Guy Carbonneau perd l'ancien capitaine de ses belles années avec les Saguenéens de Chicoutimi à la fin des années 70. Les propriétaires des Saguenéens, un groupe tissé serré par son amitié et sa passion du hockey, perdent le doux mousquetaire du groupe. Celui qui était le gouverneur des Bleuets à la Ligue junior majeur du Québec. La LHJMQ perd son vice-président du conseil. Et une femme et trois filles perdent un homme qu'elles aimaient profondément.

Et moi, je perds un ami.

Gervais Munger s'est aventuré avec trois amis sur un Zodiac, samedi midi sur les eaux du lac Saint-Jean. Le moteur se serait emballé et les quatre hommes ont été éjectés du bateau. Ils étaient environ à un kilomètre de la rive. Gervais ne l'a jamais atteinte. Ses amis l'ont vu couler sans pouvoir lui prêter main-forte. Personne ne portait une veste de flottaison.

C'est la consternation dans la région. Il a fallu fouiller les eaux noircies du lac pendant deux jours avant de retrouver le corps de la victime. Joan Simard, sa conjointe, a traversé l'enfer avant même d'entreprendre son deuil. Heureusement, elle est entourée de gens qui l'aiment et qui vont en prendre soin.

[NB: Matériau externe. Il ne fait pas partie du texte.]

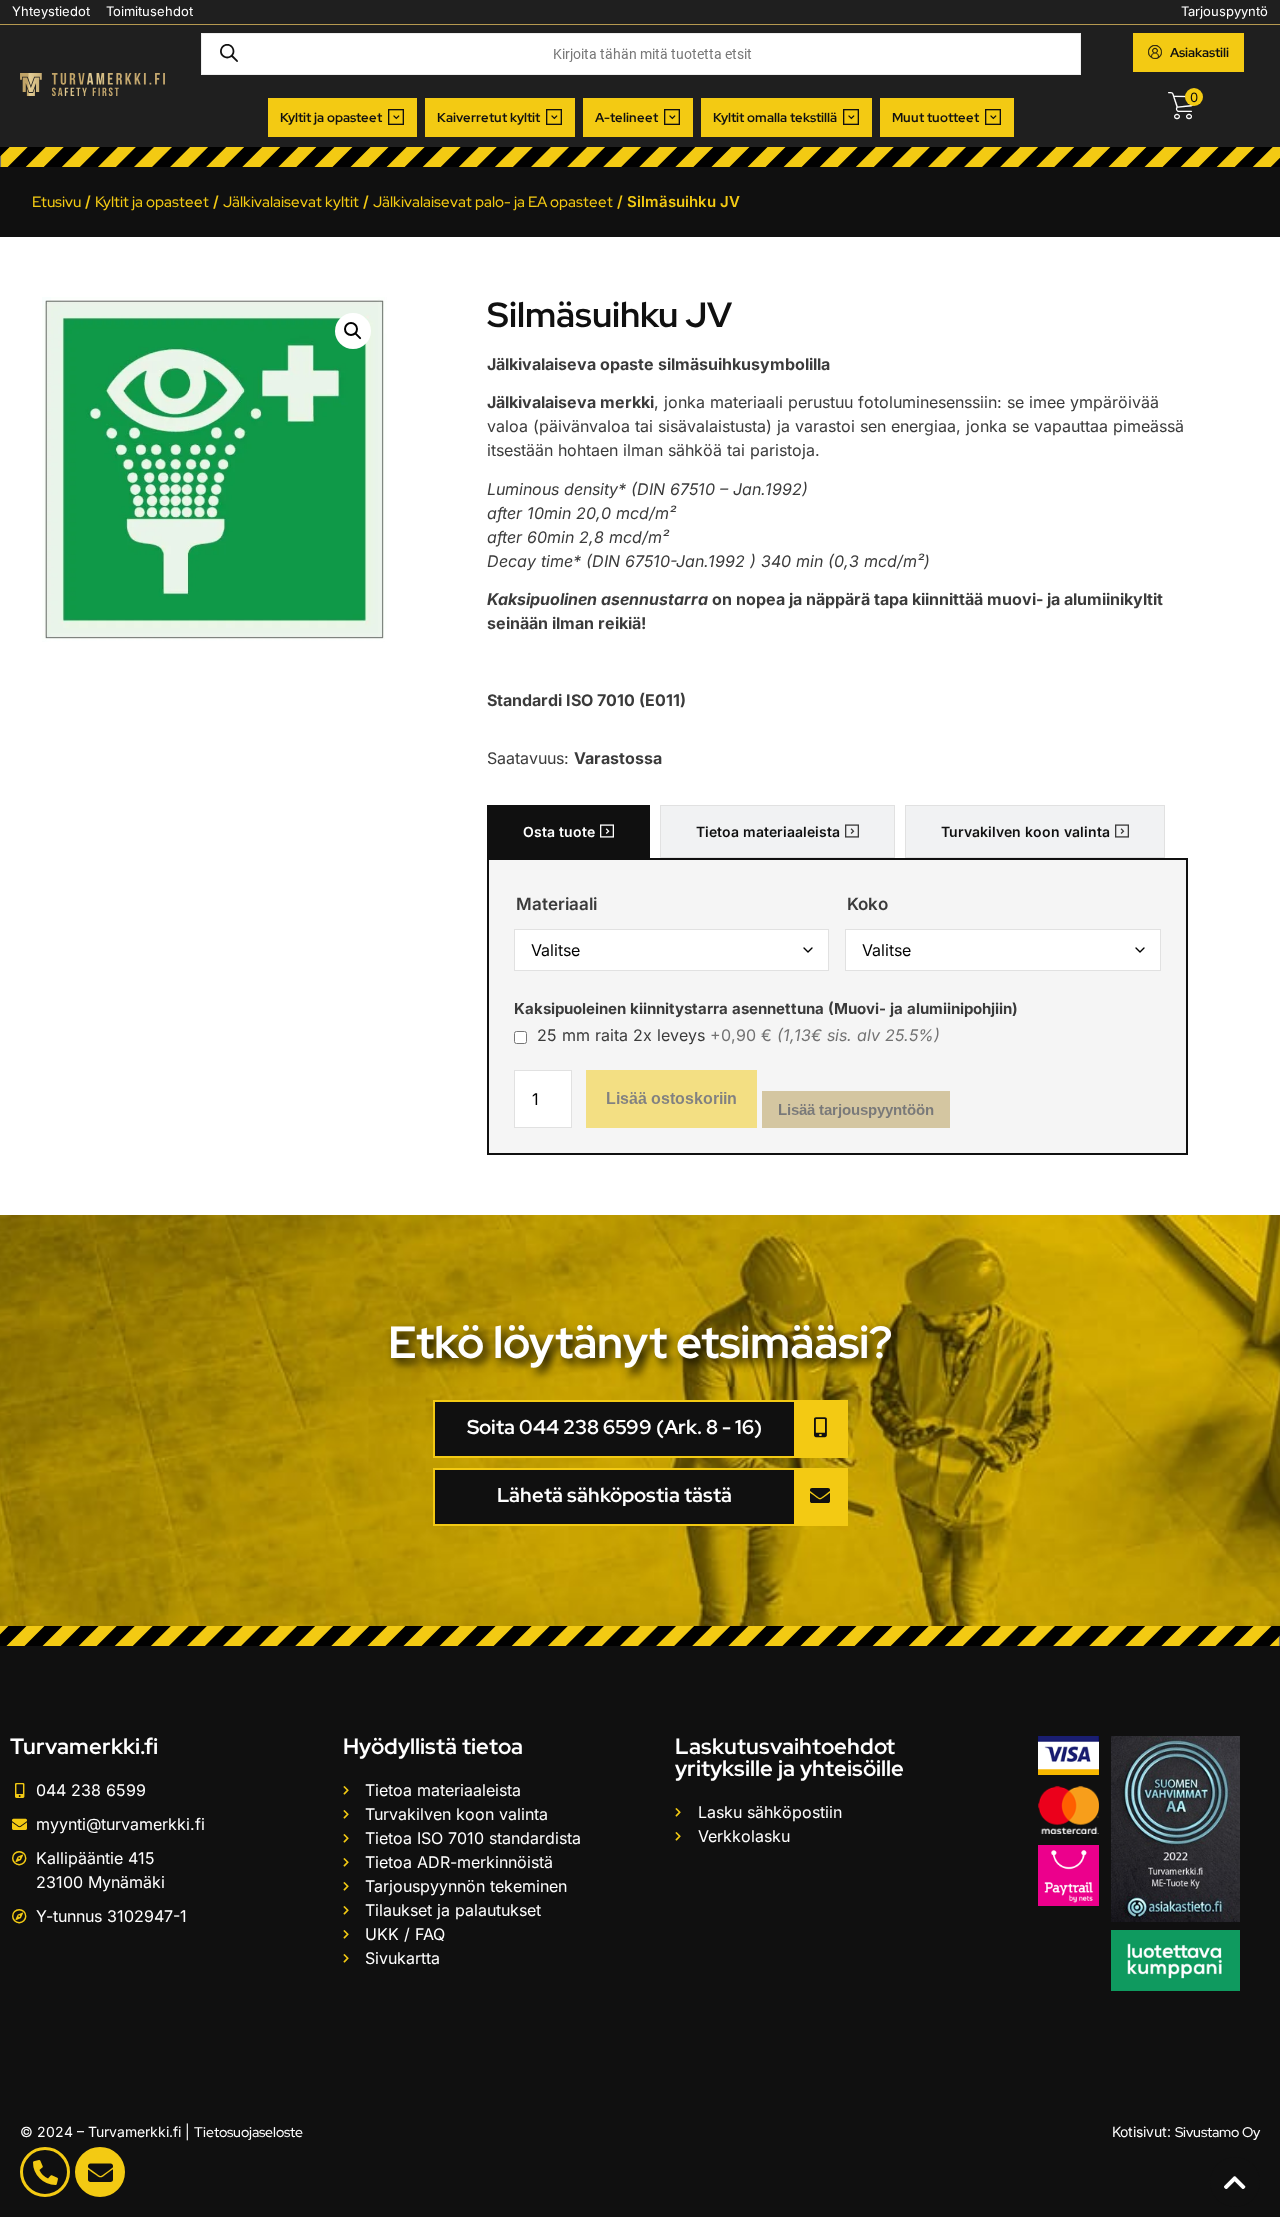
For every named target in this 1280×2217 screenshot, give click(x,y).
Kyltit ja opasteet (152, 202)
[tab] (568, 831)
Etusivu (56, 202)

Les Saguenéens de Chicoutimi forment une des équipes à succès de la LHJMQ. Le groupe de propriétaires est très varié. Gaby Asselin est le parrain, Michel Boivin est l'artiste, Guy Carbonneau est le président et Pierre Cardinal est le brasseux. Celui qui aimait le plus «la game» et qui l'avait jouée avec Carbo était celui qui entretenait les liens d'amitié avec le reste de la ligue et de la communauté régionale. C'était Gervais Munger.

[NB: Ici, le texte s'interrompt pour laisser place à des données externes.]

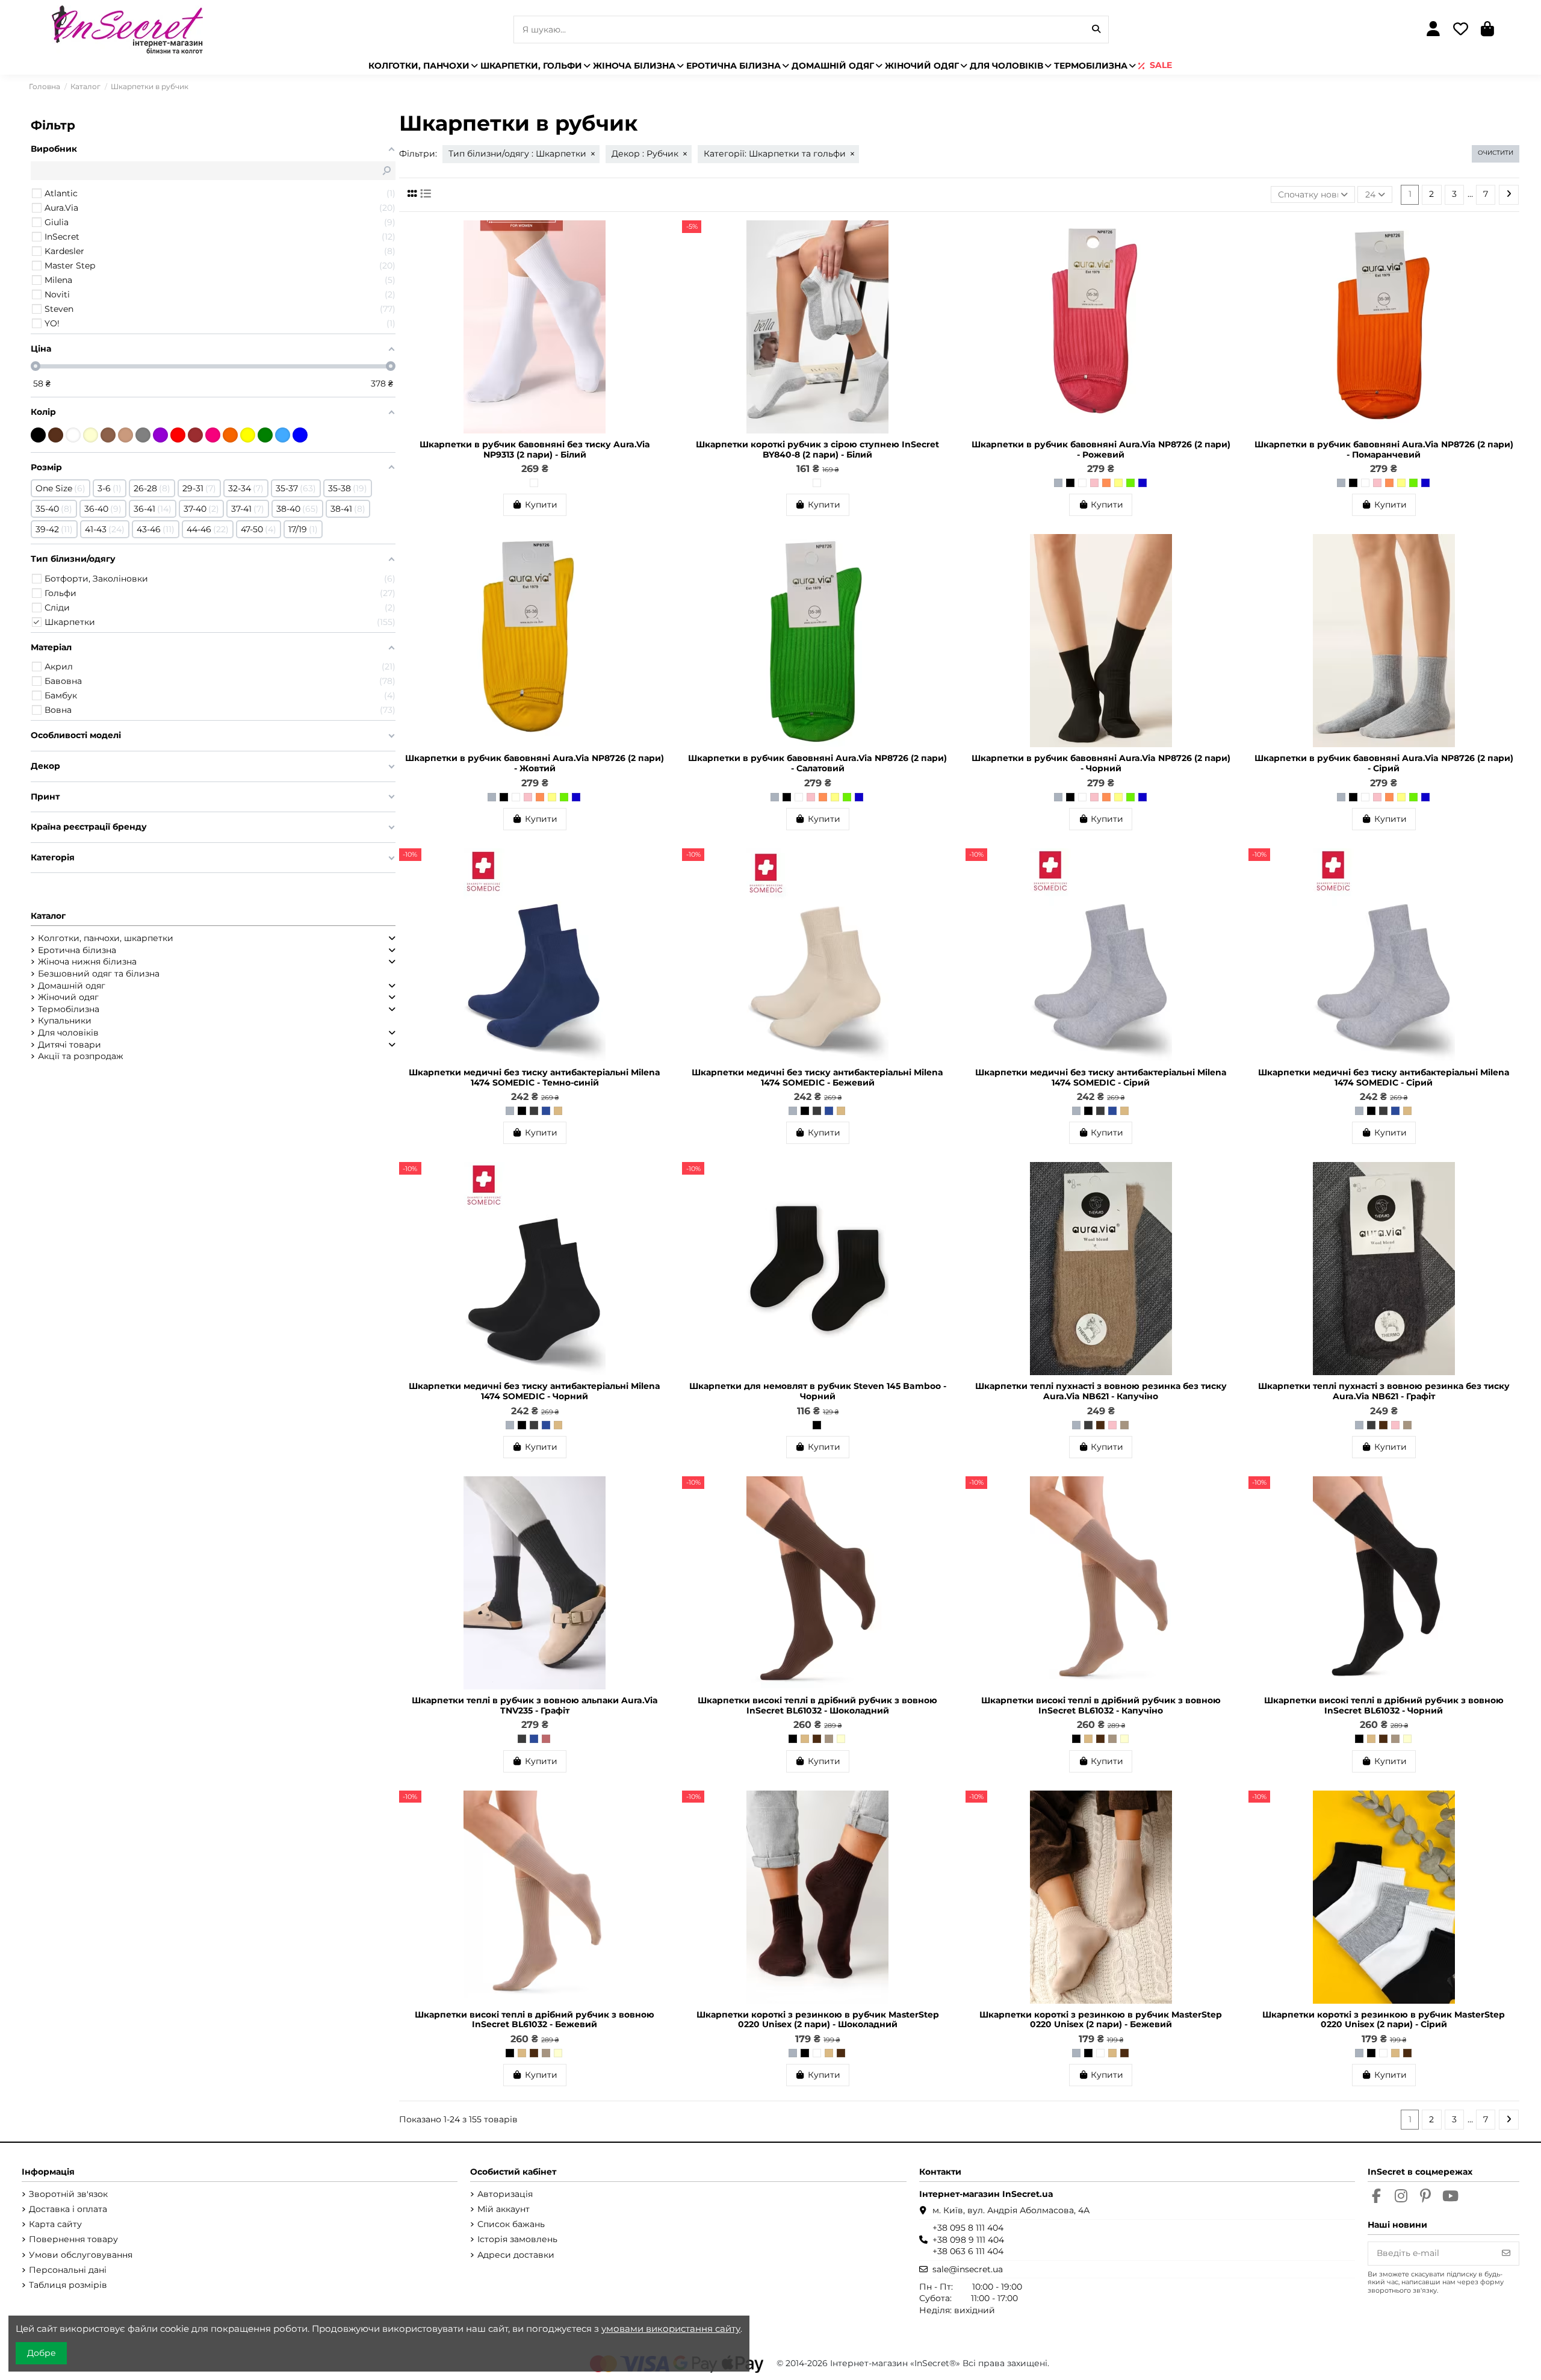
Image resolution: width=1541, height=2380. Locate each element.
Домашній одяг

L'hiver dernier, il avait déniché des tickets pour des matchs d'Équipe Canada aux Jeux de Vancouver. Il n'en a pas profité, il les a donnés à ses deux filles.

C'est chez eux qu'on avait le souper du jour de l'An, à Lake Worth, en Floride, où les Munger-Simard avaient acheté une splendide maison, sur le golf de Winston Trails. Gervais en était tellement fier. Et c'est lui qui préparait la grosse tourtière du Lac. Avec le savant mélange de boeuf, de volaille et de porc que seul un vrai Bleuet peut connaître.

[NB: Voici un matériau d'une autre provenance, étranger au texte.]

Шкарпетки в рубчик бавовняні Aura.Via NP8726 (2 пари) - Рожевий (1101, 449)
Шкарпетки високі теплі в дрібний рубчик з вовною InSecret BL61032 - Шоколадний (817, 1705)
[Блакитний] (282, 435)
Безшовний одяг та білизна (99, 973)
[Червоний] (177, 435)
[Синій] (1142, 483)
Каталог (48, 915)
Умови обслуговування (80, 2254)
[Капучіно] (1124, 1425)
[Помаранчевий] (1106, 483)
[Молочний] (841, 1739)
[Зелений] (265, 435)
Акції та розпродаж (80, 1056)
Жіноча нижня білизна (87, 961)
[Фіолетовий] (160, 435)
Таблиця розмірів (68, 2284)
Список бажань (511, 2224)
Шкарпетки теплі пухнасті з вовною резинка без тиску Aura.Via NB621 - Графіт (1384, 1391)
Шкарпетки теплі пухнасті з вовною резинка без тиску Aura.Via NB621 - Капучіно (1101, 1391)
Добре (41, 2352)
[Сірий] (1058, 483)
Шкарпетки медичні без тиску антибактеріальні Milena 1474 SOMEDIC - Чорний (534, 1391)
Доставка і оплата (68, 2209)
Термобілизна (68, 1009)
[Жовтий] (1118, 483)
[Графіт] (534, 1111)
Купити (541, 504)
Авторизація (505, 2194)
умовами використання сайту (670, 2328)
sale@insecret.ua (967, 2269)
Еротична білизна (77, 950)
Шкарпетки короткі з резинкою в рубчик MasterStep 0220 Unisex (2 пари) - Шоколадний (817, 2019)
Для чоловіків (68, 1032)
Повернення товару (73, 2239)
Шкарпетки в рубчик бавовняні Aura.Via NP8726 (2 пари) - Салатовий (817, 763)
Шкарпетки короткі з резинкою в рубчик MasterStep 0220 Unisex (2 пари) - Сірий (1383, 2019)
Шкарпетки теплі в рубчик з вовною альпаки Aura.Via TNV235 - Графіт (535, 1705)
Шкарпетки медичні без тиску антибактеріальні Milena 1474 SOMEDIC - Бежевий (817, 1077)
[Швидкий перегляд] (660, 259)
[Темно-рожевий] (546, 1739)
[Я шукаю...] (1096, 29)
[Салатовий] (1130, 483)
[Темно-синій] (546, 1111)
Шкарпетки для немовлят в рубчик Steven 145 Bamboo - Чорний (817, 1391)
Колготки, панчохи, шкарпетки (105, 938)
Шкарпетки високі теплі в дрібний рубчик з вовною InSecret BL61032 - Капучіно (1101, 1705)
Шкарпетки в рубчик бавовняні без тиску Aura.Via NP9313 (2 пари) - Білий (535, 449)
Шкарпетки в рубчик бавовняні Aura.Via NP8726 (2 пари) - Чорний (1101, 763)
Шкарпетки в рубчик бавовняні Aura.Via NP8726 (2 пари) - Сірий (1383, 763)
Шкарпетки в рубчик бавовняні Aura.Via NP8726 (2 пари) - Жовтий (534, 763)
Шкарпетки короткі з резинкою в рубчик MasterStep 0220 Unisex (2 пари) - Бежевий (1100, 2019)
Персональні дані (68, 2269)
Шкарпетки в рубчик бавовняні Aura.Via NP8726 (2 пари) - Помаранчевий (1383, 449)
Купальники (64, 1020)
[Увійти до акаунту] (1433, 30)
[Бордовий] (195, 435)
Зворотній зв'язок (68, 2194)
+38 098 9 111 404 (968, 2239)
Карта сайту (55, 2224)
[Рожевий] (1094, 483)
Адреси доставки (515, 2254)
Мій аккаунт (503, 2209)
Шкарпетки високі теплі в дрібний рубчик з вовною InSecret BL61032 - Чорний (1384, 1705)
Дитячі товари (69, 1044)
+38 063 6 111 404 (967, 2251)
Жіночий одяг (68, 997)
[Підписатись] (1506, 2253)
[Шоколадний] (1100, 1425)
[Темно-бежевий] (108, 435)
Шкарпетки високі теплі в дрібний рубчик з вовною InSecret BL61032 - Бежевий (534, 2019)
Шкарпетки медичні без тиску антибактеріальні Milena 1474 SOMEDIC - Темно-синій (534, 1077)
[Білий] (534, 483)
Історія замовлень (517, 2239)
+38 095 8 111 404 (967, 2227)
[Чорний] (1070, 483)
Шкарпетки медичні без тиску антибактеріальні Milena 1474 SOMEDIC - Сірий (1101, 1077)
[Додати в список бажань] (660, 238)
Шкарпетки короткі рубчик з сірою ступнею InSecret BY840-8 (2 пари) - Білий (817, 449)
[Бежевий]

Et vers une heure et demie du matin, sur le bord de la piscine, quand Gervais entonnait pour la quatrième fois Avant de me dire adieu, son grand succès (repris par les Classels), on voyait arriver la police. Ils ne connaissaient pas Gilles Girard et ils trouvaient que la voix de ténor de Gervais portait loin dans la nuit. Avec son sourire irrésistible, Gervais leur expliquait avec trois mots d'anglais et deux signes de la main qu'ils pouvaient repartir tranquilles.

L'année suivante, ils revenaient. Cette fois, Gervais chantait Ton amour a changé ma vie. Cette année, ç'aurait probablement été Le sentier de neige.

Chose certaine, vers minuit, on va être plusieurs à avoir la gorge serrée et les yeux humides.

Et pour être certain que Gervais Munger aura rendu un dernier service avant de partir trop vite et trop tôt, j'aimerais juste rappeler à ceux qui tripent sur leurs bateaux d'enfiler une veste de flottaison. Vous pourriez sauver bien des pleurs à ceux que vous aimez.